The fact that we use A/R coatings on almost all our filters. When light enters glass, there's an immediate refraction that happens meaning there's some light loss that happens. The A/R coating that we apply prevents a lot of that light from being lost.
Also, the way we inspect our filters, we're the only filter company that does 100% inspection of the filters. We inspect both their performance, so you know if we say that there's going to be this wavelength that gets passed, and this wavelength that gets blocked, you can be sure that's going to happen. We also inspect the actual substrate, the glass itself, for any scratches or dings to a very high tolerance, more so than any of our competitors.

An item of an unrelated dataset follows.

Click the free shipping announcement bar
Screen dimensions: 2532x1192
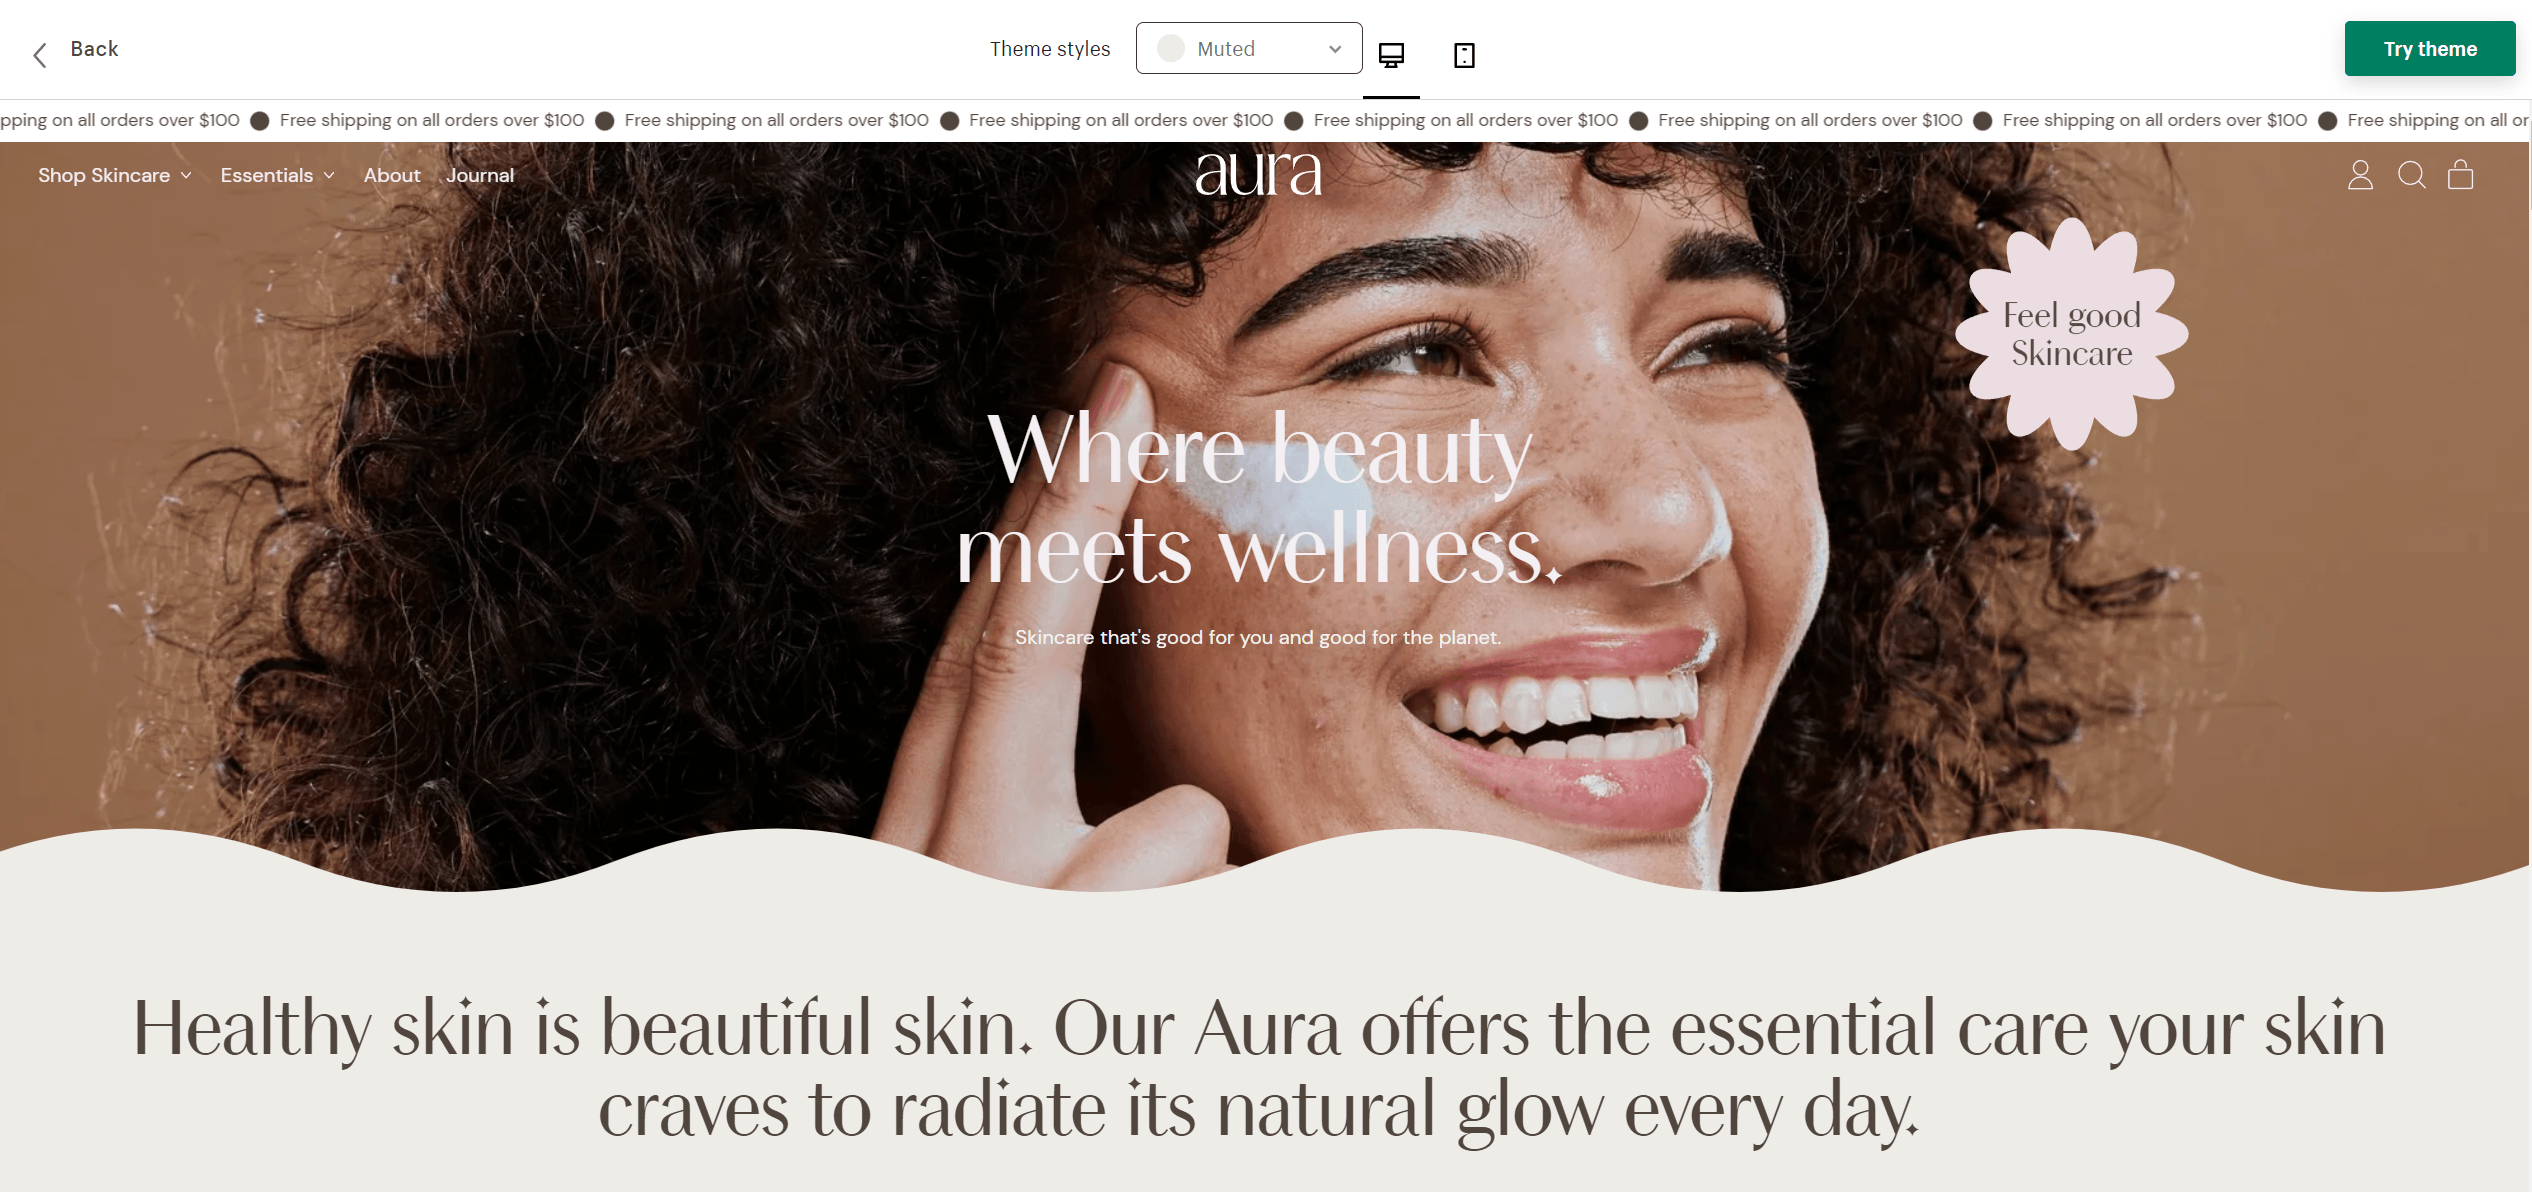(x=1265, y=120)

We take care of things such as when a filter is inside of the mount, the retaining ring that holds that filter inside that mount. If that retaining ring is tightened too much or too much torque is applied, it can cause distortion in the filter. It can cause a distorted image in your result which is a level of inspection that you're not going to find with any other filter manufacturer.
Lastly, the different variety that we offer to mount the filters to your lens is vast, we mount different shapes and sizes with low leakage.
What customers have been able to take advantage of this?
An example of a customer we’ve helped is one who set up lights at a football stadium, they were color cameras and they were set up around the perimeter looking at the football field. The image had a weird pink hue over everything, it didn't look right, it didn't have the natural color that our human eyes are used to. It turned out though that the weird pinkish hue was caused by the stadium lights giving off a lot of infrared, which our eyes can't see but the camera was picking up as well as the infrared that was being given off by the sun. We used a shortpass filter that blocks the IR but passes the visible light. It produced a natural color image that our human eyes are used to.
What are you looking to develop further?
As you look at the industry, we're seeing the cost of infrared cameras, or InGas cameras going down. We're seeing more and more uses for infrared and because of this we want to create bandpass, shortpass, longpass filters that support those short-wave infrared wavelengths. We're seeing lots of benefits with those wavelengths like, absorption of moisture, lidar or autonomous vehicles, food inspection. We're seeing those variety of wavelengths being used in all those applications and we want to have filters that really support those type of applications.